### Text segment

-----

Bucharest Police expands Romania’s “V.I.P. jail”
The Bucharest police department will expand its prison block, which accommodates people under temporary arrest who are waiting for trial. Many high-profile Romanian politicians and businessmen have passed through there in recent months.
The police will set up new jail cells in two adjacent buildings that currently host the Romanian Police’s magazine and the Institute for Criminality Research and Prevention, according to officials quoted by Mediafax newswire.
The Bucharest police’s prison is almost fully occupied, according to the same sources.
Romania’s National Anticorruption Directorate (DNA) is among the institutions responsible for this situations, as the DNA prosecutors have arrested tens of politicians, public officials and businessmen on corruption crimes in the past months.
Former tourism minister Elena Udrea recently spent seven nights in Bucharest Police’s arrest, after DNA held her for influence peddling in the Microsoft licenses case. She made the headlines in Romanian media for asking to redecorate her cell. She may return in police custody, as DNA has made another request to arrest her.
Udrea’s former husband, businessman Dorin Cocos is also in arrest. So is the mayor of Piatra Neamt, Gheorghe Stefan. They were both held in November for bribery, also in the Microsoft case.
Former economy minister Adriean Videanu also spent a night in Bucharest Police’s custody recently, as DNA held him. The court released him under judicial control.

-----

### Exercise goal
Render this sentence from the article on the Bucharest police jail in Spanish: "The Bucharest police’s prison is almost fully occupied, according to the same sources."

-----

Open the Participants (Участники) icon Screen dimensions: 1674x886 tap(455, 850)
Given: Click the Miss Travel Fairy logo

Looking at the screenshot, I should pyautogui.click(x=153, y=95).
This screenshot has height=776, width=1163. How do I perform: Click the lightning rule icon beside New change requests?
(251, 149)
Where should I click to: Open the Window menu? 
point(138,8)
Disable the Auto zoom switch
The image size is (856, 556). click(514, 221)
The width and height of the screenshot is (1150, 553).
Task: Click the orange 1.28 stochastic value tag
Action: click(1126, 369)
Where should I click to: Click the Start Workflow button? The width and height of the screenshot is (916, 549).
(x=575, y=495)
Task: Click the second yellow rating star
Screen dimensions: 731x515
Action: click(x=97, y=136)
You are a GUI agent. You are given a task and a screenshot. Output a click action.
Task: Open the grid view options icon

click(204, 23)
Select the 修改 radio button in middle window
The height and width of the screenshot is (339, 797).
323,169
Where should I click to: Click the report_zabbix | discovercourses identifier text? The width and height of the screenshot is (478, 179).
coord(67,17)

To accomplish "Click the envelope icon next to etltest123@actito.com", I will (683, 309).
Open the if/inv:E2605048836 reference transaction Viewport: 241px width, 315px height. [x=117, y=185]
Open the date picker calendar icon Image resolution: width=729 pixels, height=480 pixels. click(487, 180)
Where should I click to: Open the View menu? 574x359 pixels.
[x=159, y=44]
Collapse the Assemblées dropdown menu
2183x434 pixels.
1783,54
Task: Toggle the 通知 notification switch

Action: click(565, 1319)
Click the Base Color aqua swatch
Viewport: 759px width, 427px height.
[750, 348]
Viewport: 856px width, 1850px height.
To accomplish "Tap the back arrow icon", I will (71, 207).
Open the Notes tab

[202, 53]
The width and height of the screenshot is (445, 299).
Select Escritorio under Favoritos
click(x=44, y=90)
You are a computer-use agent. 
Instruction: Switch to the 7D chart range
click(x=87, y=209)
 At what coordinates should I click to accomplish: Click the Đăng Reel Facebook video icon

-----

### Task solution
La prisión de la policía de Bucarest está casi completamente ocupada, según las mismas fuentes.